Landowners Needed to Save the Red Wolf
The last fourteen remaining red wolves were rescued from the brink of extinction 35 years ago and became the ancestors of all red wolves alive today. Through careful breeding and reintroduction efforts, there are now 50-75 red wolves raising pups. These wolves range across a portion of their native habitat on the Albemarle Peninsula in eastern North Carolina, with another 200 red wolves in captive facilities across the country.But, this endangered species once again faces an uncertain future.
Landowner cooperation has been pivotal to the success of the U.S. Fish & Wildlife Service’s Red Wolf Recovery Program and the goal of establishing a healthy red wolf population in eastern North Carolina.
Wildlife, like the red wolf, do not recognize the boundaries of public lands, so the cooperation and stewardship efforts of private landowners are essential to the recovery of this endangered species. While North Carolina’s Alligator River National Wildlife Refuge became the first release site with the introduction of four male-female pairs in 1987, the red wolf now ranges across three national wildlife refuges, a Department of Defense site, state-administered lands and private property.
Due in part to a breakdown in communication and trust with local landowners, the U. S. Fish & Wildlife Service recently announced that it is suspending any further red wolf introductions and conducting an evaluation of the Red Wolf Recovery Program. The outcome of the evaluation is expected by the end of 2015.
The Road to Recovering an Amazing Species
Together with the North Carolina Wildlife Federation and other partners, National Wildlife Federation is working to help ensure the recovery of this amazing species. We have supported red wolf reintroduction since the 1980s, and over the years, we have advocated to increase federal funding for red wolf recovery and helped fund rewards for information leading to the conviction of poachers of these amazing animals.
The U.S. Fish and Wildlife Service’s Red Wolf Recovery Program has been instrumental in helping to bring red wolves back from the brink of extinction.
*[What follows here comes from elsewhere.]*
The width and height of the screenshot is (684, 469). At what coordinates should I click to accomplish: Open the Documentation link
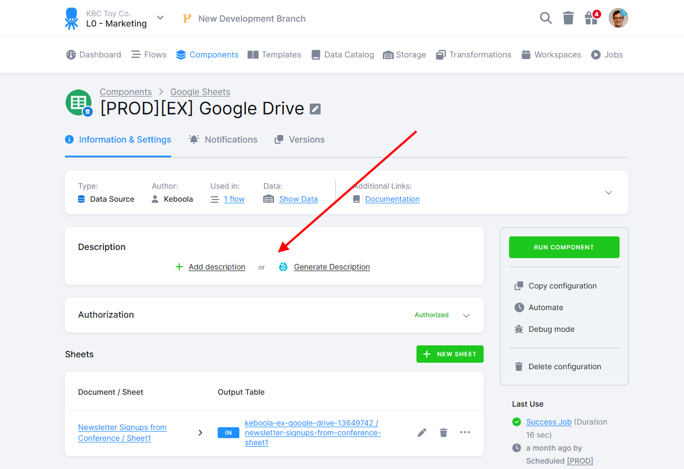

The program is vital for combating the imminent threats faced by this endangered American species.
What We Can Do Right Now
While red wolves may only currently exist in North Carolina, the U.S. Fish and Wildlife Service has a responsibility to all citizens of the United States to work towards recovery of the red wolf by improving landowner relations, enhancing communication and transparency, and possibly using incentives for private land owners.
Strong conservation voices from across the country are needed to ensure that the red wolf continues to rebound.